DATA SUPPLIED:
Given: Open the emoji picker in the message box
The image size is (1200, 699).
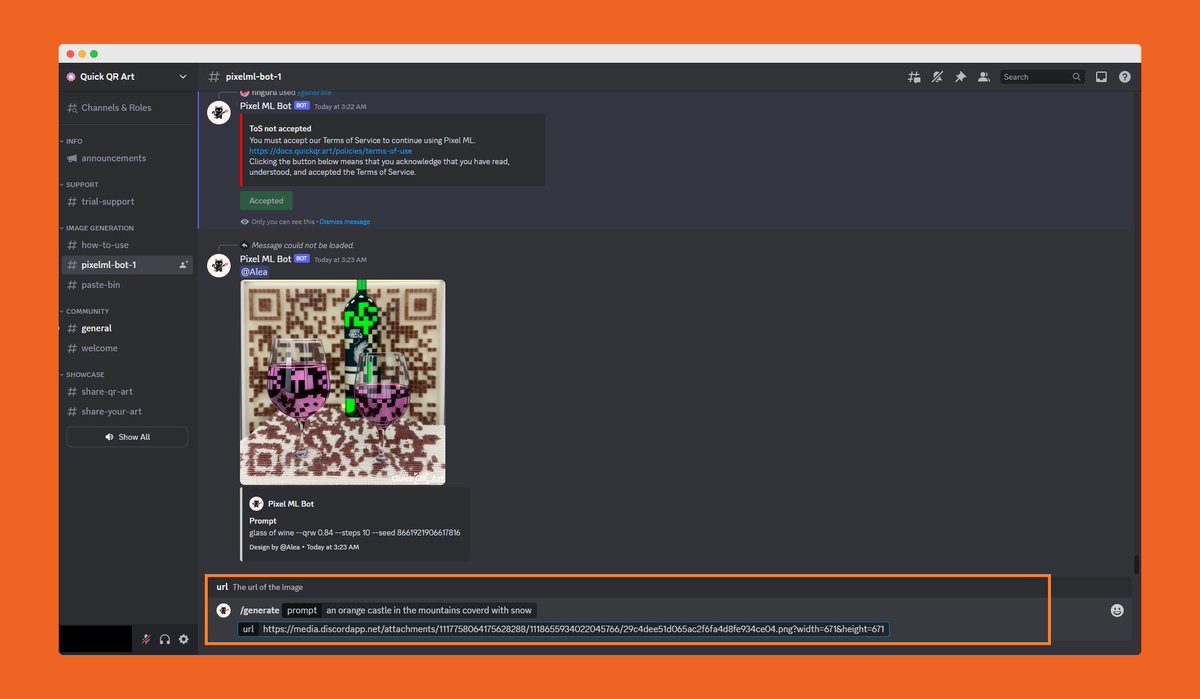Looking at the screenshot, I should click(x=1116, y=609).
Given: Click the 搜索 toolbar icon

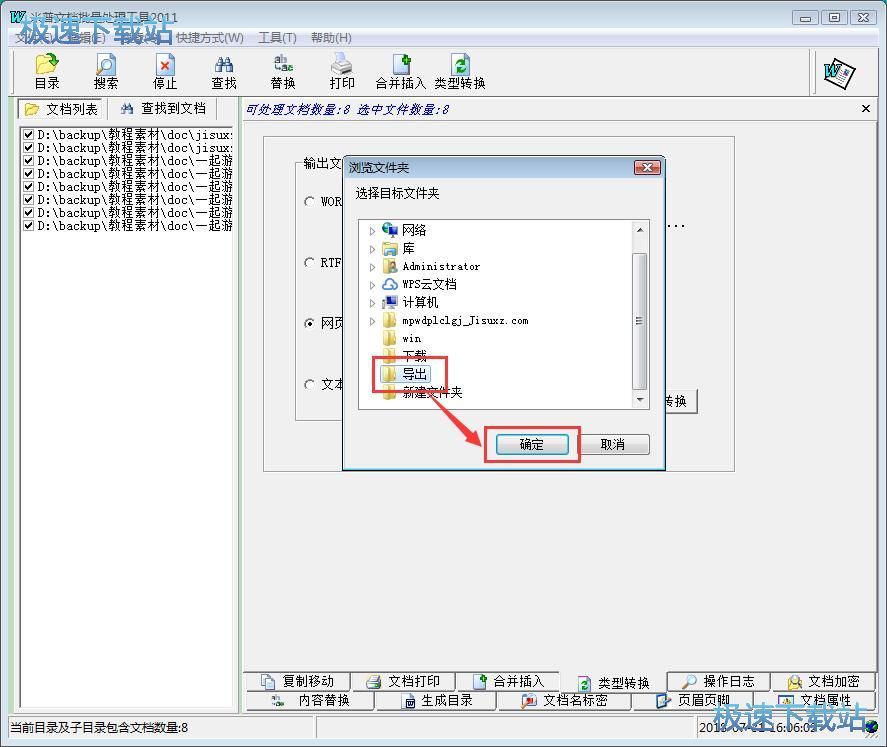Looking at the screenshot, I should (x=106, y=71).
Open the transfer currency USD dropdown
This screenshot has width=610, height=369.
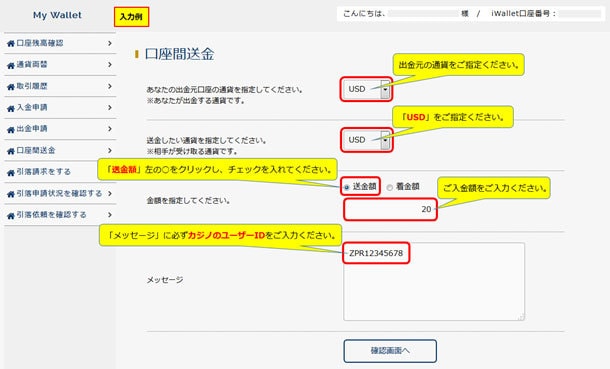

PROBLEM DESCRIPTION: Transcribe exactly the span of lines from the line holding "Open the transfer currency USD dropdown" through the last line above, both included. Pictures stay out.

EXERCISE OUTPUT:
Open the transfer currency USD dropdown
This screenshot has width=610, height=369.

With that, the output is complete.